According to Kantar Worldpanel, the physical entertainment market grew 2.2 per cent year-on-year, driven by a 26 per cent surge in games sales which offset declines of 5.4 per cent and 4.8 per cent in music and video respectively.

Kantar said this was the strongest overall growth physical entertainment has seen in over three years.

“It’s been a great quarter for games – a real bright spot in the physical market’s struggle against the rise of digital,” Kantar analyst Olivia Moore said.

She added that because of the release of much-hyped Destiny, brand new games – as opposed to second hand – led the charge.

“The market will now be looking to build on its success in the run-up to Christmas, and consoles will have a vital part to play,” Moore said.

“Early signs are promising, with 850,000 consumers looking to pick up either the Nintendo Switch or Xbox One X in the run up to the festive season.

“Argos and Amazon benefited most from the gaming revival, continuing to nip at the heels of market leader Game.”

Amazon remains the largest retailer for physical entertainment, growing share by 0.3 percentage points year-on-year to hold 20.8 per cent of the market.

Meanwhile HMV made the biggest gains: increasing market share by 2.3 percentage points to stand at 18.1 per cent.

“Already the top seller of music, the past quarter has seen HMV leapfrog Amazon to become number one for sales of physical video too,” Moore said.

“The retailer increased its share of the video market with the help of a strong performance in new film releases – up 6.0 percentage points to stand at 22.5 per cent – while Amazon’s share remained flat at 20.2 per cent.”

Beauty and the Beast, Guardians of the Galaxy Vol. 2 and Logan were the top video performers of the quarter, while NOW 97 dominated in music.

“Blu-ray continues to outperform DVD as consumers become more willing to spend more for higher quality content, although its share of the market remains smaller,” Moore said.

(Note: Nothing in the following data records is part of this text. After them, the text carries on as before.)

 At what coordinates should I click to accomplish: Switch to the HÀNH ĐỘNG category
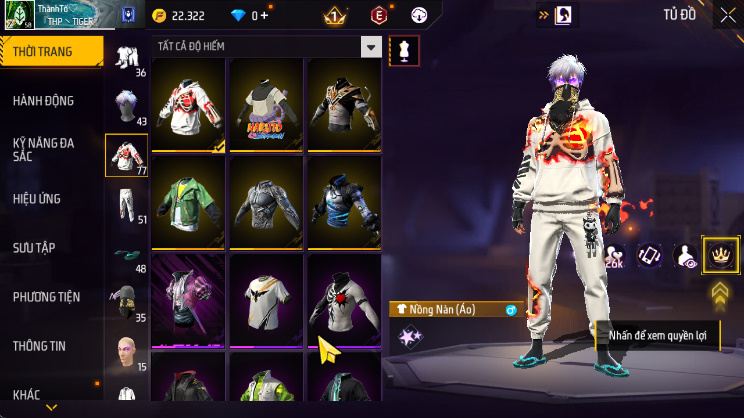pyautogui.click(x=43, y=101)
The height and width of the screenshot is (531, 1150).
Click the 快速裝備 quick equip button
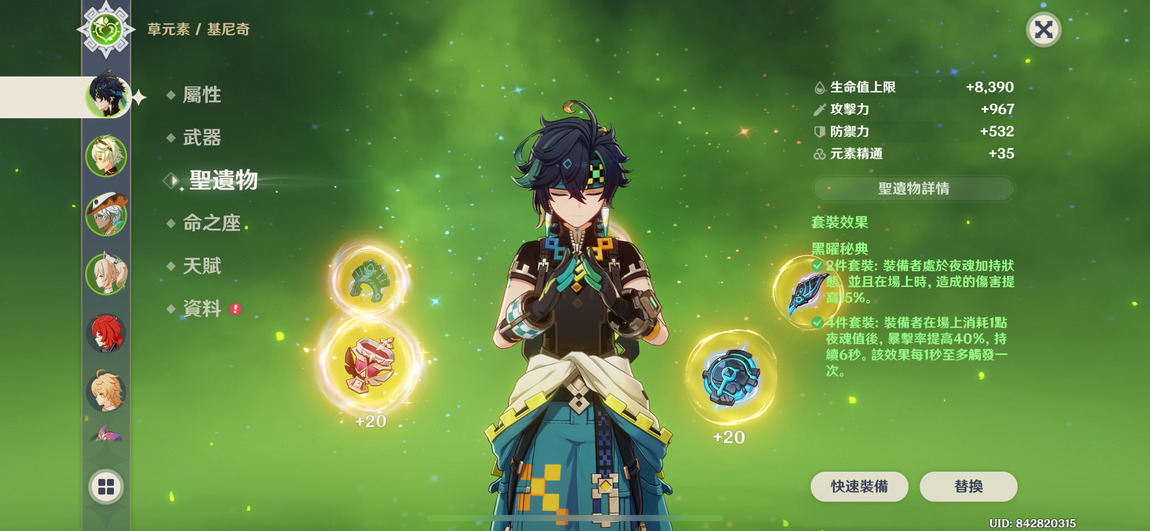coord(859,486)
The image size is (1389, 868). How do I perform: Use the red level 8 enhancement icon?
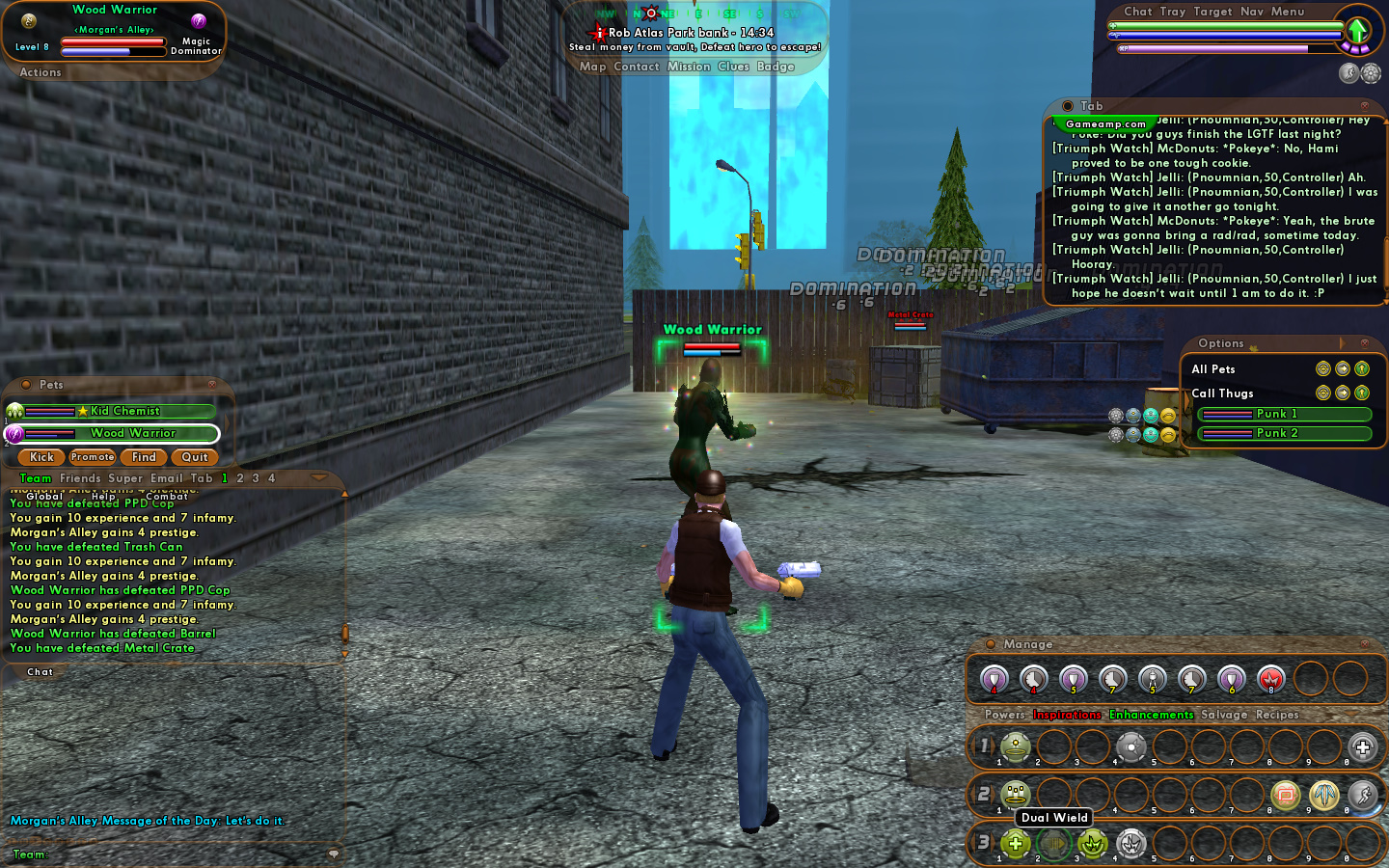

“Blu-ray saw 15,000 new shoppers during the latest quarter, with film fans also purchasing the format more frequently on average.”


“In further good news for the video category, digital purchasing nudged the total transactional market – as opposed to streaming or subscription – into four per cent growth, offsetting continuing declines in physical transactional sales,” Moore said.

“This is the best performance we’ve seen for several years. Driven by popular new releases, transactional digital welcomed 600,000 new shoppers in the past 12 weeks, suggesting the sector is making some headway in its battle against declining disc sales and the rise of subscription services.”